The problem » Beginning with the line containing "Instruction: Expand the" and ending with the last line of the records, set down every line exactly.

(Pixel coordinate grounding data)
________________

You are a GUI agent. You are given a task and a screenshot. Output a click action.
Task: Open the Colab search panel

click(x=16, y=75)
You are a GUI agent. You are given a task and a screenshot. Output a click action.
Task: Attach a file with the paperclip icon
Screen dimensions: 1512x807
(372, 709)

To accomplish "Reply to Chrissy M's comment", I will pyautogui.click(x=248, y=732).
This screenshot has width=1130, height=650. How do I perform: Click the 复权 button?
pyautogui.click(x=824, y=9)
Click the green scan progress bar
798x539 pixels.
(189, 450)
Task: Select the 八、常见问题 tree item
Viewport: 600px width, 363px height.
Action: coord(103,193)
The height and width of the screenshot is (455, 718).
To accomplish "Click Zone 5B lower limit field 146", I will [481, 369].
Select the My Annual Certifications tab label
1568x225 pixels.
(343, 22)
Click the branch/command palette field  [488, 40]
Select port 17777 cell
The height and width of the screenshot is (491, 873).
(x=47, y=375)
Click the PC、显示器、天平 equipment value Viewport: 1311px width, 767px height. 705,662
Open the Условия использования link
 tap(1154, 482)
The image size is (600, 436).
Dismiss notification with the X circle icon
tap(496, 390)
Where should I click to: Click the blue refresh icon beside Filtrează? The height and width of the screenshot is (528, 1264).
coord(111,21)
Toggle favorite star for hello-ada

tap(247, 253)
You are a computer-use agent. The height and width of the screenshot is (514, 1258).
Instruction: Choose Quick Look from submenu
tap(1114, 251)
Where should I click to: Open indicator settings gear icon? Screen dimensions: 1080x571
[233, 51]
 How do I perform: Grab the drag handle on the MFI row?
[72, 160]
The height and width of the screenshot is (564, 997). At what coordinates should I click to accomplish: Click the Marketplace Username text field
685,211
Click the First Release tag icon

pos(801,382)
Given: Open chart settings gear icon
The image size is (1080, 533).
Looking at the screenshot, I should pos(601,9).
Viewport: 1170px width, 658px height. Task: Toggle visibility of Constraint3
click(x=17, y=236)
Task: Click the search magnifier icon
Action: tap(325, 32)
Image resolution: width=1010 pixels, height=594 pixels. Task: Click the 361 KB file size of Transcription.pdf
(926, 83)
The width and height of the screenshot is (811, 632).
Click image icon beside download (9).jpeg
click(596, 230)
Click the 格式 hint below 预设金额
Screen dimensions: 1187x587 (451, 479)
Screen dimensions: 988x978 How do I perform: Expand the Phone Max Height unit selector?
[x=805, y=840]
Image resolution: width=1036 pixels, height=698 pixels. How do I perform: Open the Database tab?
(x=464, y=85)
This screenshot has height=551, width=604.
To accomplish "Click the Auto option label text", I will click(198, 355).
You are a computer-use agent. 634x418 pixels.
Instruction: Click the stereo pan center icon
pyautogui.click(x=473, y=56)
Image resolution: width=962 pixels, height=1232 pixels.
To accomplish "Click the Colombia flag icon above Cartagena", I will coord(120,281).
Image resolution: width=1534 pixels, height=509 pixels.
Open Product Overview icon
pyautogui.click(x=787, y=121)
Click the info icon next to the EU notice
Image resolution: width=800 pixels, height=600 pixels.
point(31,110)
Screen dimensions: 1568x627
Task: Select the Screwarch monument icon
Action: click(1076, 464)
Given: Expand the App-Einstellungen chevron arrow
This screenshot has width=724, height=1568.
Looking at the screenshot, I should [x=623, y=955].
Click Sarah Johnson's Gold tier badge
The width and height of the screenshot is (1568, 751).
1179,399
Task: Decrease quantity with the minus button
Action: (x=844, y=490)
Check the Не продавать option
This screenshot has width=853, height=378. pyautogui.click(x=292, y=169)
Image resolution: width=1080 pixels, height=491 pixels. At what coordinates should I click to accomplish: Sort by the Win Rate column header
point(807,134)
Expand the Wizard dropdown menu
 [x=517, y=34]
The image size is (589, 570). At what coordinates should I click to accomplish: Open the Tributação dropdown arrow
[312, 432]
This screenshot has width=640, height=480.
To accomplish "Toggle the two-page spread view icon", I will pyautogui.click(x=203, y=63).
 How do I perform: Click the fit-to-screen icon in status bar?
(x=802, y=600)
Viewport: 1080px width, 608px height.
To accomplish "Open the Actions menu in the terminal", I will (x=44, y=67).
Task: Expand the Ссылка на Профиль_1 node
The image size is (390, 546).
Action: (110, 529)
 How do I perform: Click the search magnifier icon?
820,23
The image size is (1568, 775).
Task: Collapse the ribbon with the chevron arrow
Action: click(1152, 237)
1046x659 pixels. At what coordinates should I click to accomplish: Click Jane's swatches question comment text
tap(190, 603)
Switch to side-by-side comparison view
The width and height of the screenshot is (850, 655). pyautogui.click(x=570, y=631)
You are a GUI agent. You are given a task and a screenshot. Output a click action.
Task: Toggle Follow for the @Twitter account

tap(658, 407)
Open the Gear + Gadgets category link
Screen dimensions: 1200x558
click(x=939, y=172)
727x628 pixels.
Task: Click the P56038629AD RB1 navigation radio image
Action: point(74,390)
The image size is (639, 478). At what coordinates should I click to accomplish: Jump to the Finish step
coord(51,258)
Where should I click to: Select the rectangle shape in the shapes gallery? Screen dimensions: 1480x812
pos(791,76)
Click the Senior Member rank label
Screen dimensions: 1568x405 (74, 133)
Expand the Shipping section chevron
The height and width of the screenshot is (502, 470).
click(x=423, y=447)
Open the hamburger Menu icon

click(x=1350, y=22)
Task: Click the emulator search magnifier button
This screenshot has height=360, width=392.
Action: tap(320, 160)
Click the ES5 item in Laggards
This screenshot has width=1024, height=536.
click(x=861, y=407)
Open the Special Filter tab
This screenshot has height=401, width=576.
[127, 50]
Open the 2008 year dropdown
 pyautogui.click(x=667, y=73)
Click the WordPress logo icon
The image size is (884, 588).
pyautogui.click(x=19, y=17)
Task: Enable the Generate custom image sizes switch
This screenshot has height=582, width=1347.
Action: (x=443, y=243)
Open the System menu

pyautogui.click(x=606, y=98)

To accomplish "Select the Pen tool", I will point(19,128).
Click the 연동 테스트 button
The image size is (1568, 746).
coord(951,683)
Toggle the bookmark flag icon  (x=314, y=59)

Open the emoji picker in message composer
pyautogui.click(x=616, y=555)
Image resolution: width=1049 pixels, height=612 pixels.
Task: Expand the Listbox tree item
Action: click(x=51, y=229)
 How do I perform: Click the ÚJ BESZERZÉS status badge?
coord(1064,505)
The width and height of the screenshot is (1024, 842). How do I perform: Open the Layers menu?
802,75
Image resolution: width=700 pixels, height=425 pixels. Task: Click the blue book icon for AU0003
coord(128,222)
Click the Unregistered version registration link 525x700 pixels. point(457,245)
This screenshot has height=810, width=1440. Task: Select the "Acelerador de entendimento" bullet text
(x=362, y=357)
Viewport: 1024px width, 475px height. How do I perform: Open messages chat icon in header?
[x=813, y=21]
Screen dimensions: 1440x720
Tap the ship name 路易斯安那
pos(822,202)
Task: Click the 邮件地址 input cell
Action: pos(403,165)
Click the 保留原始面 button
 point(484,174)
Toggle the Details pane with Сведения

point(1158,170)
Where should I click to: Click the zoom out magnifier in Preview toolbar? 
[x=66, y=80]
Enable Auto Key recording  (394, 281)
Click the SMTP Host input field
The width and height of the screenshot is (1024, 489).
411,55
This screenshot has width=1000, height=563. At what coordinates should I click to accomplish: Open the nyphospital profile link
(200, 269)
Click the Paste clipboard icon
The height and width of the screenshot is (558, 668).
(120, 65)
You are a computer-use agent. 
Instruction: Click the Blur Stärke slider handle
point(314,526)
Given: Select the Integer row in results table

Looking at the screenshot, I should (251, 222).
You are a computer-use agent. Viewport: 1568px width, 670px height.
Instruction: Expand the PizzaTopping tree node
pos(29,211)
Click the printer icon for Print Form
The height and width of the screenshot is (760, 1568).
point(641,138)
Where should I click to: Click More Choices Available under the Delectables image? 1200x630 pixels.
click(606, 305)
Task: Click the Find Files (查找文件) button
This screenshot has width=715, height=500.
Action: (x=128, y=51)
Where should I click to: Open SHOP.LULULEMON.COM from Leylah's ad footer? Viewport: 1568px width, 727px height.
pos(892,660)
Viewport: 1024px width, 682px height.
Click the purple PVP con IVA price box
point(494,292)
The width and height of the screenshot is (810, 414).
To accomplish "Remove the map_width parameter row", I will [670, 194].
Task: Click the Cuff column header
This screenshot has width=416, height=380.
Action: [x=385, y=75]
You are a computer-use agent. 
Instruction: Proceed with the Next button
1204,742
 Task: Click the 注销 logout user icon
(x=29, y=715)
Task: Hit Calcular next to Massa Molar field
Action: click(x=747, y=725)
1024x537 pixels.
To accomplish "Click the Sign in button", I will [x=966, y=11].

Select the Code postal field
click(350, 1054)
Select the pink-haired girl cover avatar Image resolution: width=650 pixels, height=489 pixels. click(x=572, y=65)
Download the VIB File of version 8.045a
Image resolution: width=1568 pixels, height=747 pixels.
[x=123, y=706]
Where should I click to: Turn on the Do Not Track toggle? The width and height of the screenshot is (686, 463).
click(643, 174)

________________

Problem solution »
Instruction: Expand the PizzaTopping tree node
pos(29,211)
Click the printer icon for Print Form
The height and width of the screenshot is (760, 1568).
point(641,138)
Where should I click to: Click More Choices Available under the Delectables image? 1200x630 pixels.
click(606, 305)
Task: Click the Find Files (查找文件) button
This screenshot has width=715, height=500.
Action: (x=128, y=51)
Where should I click to: Open SHOP.LULULEMON.COM from Leylah's ad footer? Viewport: 1568px width, 727px height.
pos(892,660)
Viewport: 1024px width, 682px height.
Click the purple PVP con IVA price box
point(494,292)
The width and height of the screenshot is (810, 414).
To accomplish "Remove the map_width parameter row", I will [670, 194].
Task: Click the Cuff column header
This screenshot has width=416, height=380.
Action: [x=385, y=75]
You are a computer-use agent. 
Instruction: Proceed with the Next button
1204,742
 Task: Click the 注销 logout user icon
(x=29, y=715)
Task: Hit Calcular next to Massa Molar field
Action: click(x=747, y=725)
1024x537 pixels.
To accomplish "Click the Sign in button", I will [x=966, y=11].

Select the Code postal field
click(350, 1054)
Select the pink-haired girl cover avatar Image resolution: width=650 pixels, height=489 pixels. click(x=572, y=65)
Download the VIB File of version 8.045a
Image resolution: width=1568 pixels, height=747 pixels.
[x=123, y=706]
Where should I click to: Turn on the Do Not Track toggle? The width and height of the screenshot is (686, 463).
click(643, 174)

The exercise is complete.